Por su parte, el dramaturgo francés Jean-Luc Lagarce (1957-1995) sucumbió ante el sida el 30 de septiembre de 1995 tras haber publicado más de veinticinco obras de teatro entre las que se encuentra Juste la fin du monde (1990), la cual el autor creó mientras consideraba su propia muerte, lo que explica la atmósfera poético-enfermiza que transmite la obra. Este año, la editorial DosBigotes la ha publicado en castellano bajo el nombre Tan solo el fin del mundo (2017), coincidiendo con la llegada a las salas de la película Solo el fin del mundo (Juste la fin du monde, 2016), con la que el canadiense Xavier Dolan se alzó con su segundo Gran Premio del Jurado de Cannes (el primero lo recibió por la muy superior Mommy en 2013) y estuvo a punto de optar al Óscar a mejor filme de habla no inglesa (entró en la shortlist de nueve títulos pero no en la selección final de nominados). En este drama psicológico un joven homosexual regresa a casa tras años de ausencia para anunciar que pronto morirá, despertando tantas alegrías como angustias en lo que supone un ambiente harto extraño. Gaspard Ulliel, Nathalie Baye, Vincent Cassel, Léa Seydoux —coprotagonista de La vida de Adèle (2013) [crítica]— y la oscarizada Marion Cotillard son buenos intérpretes a los que Dolan ofrece momentos memorables (como ese deprimente y a la vez vital baile del popular “Dragostea Din Tei” de O-Zone, todo un icono gay), pero lo cierto es que todo se antoja gratuito y hasta molesto, desde los exagerados diálogos hasta el azaroso montaje. Una pena, porque el texto original es fascinante y este jovencísimo realizador nos ha ofrecido con anterioridad obras LGTB tan maravillosas como Yo maté a mi madre (2009), Los amores imaginarios (2010), Laurence anways (2012) y Tom en la granja (2013). Aun así, aparte de los reconocimientos mencionados, la cinta se hizo con tres Premios César: dirección, montaje e interpretación masculina protagonista, lo que refleja claramente la disparidad de opiniones que ha despertado.

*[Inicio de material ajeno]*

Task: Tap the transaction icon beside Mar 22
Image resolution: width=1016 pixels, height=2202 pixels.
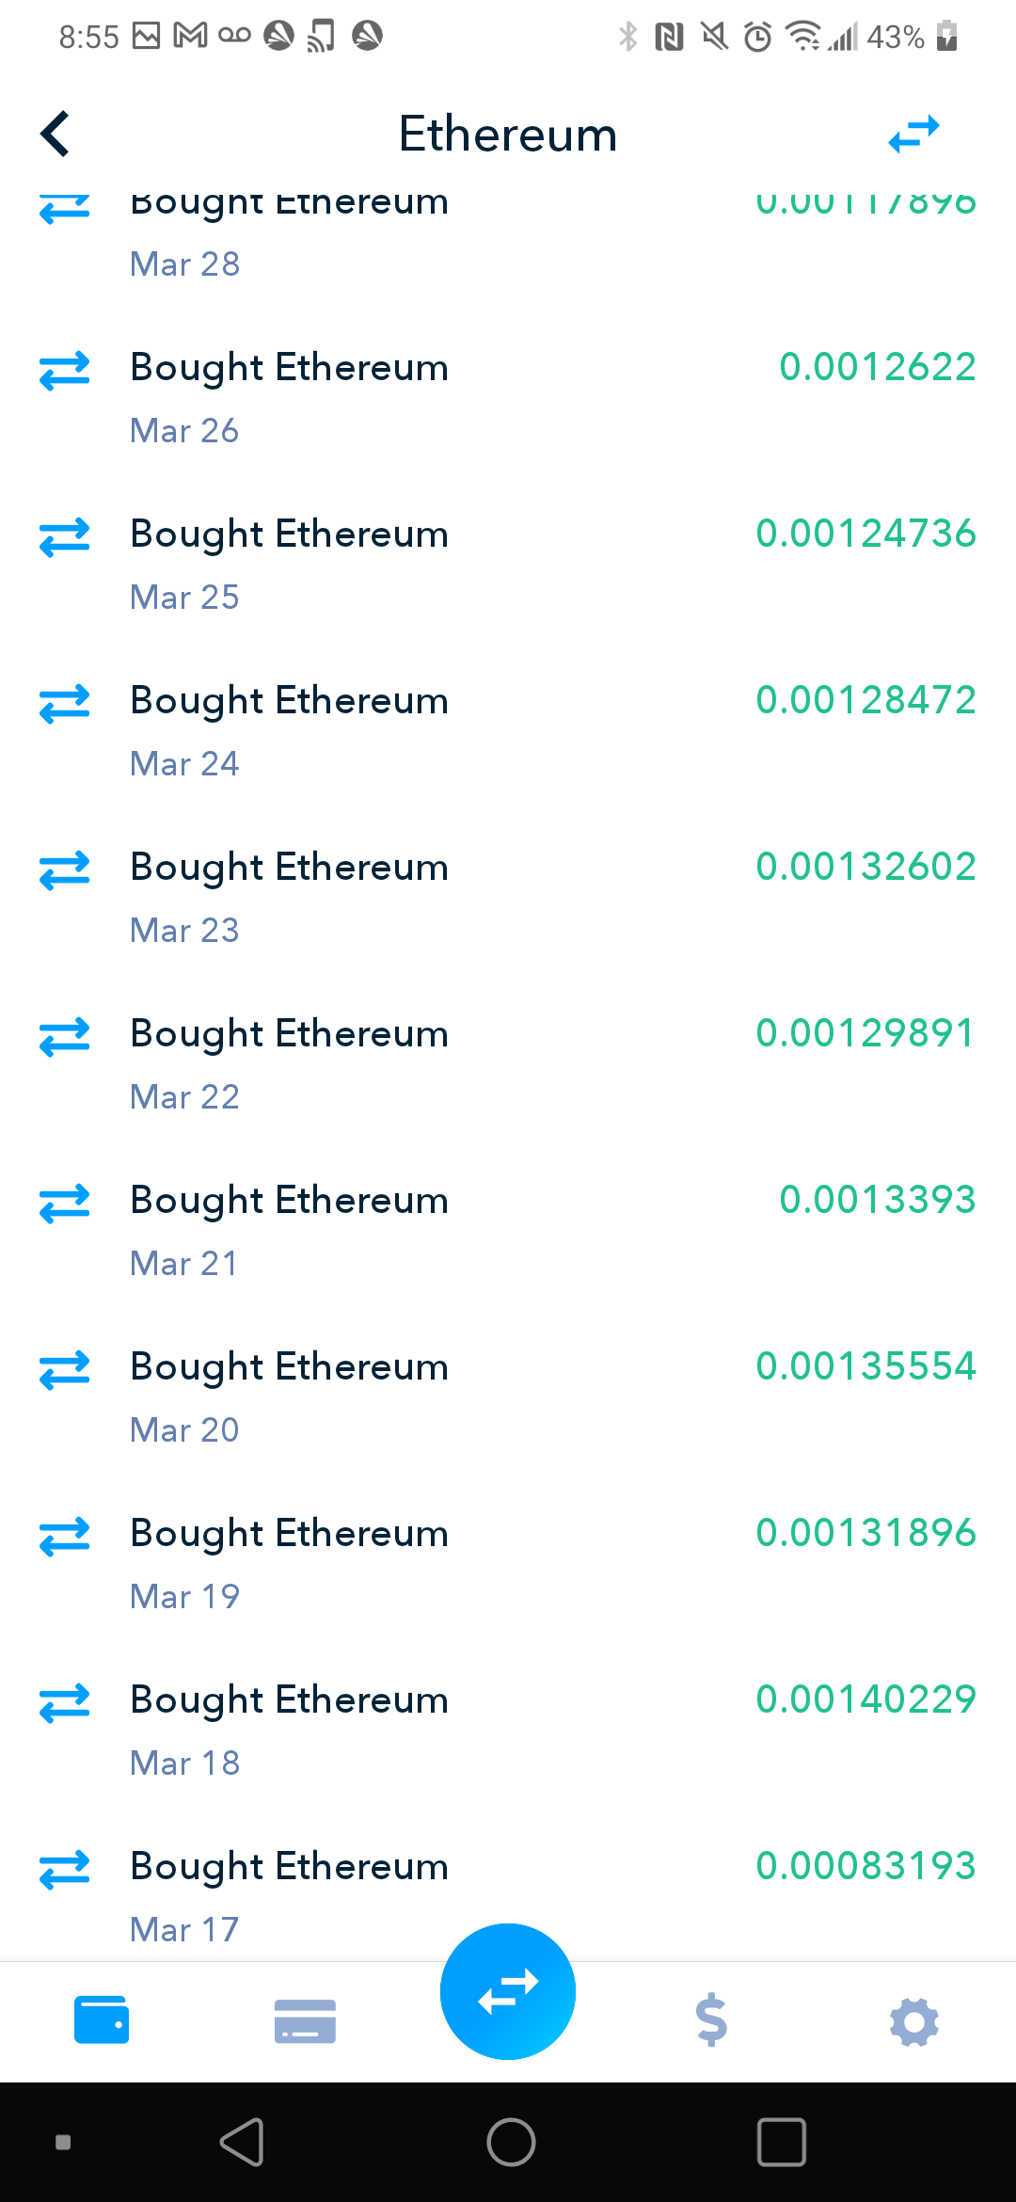Action: [65, 1037]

Tanto Tío Howard como Solo el fin del mundo están envueltas en amarga nostalgia, pues tienen muy presentes a dos creadores que fallecieron a causa de una de las enfermedades más viles que se conocen, una pesadilla anclada para siempre a los años 80 por ser aquellos los tiempos en que el desconocimiento avivaba especialmente el terror (pese a que a día de hoy el número anual de muertos sigue superando el millón, especialmente en países africanos donde el desconocimiento sigue siendo el principal problema). Si Tío Howard constituye un viaje al corazón de un cineasta al que el SIDA arrebató la posibilidad de forjarse una carrera más próspera, Solo el fin del mundo supone una dura mirada al dolor que acompaña afrontar tan terrible enfermedad. Sin embargo, al final no es nada de eso, sino la fuerza de los lazos familiares lo que constituye el corazón de ambas obras.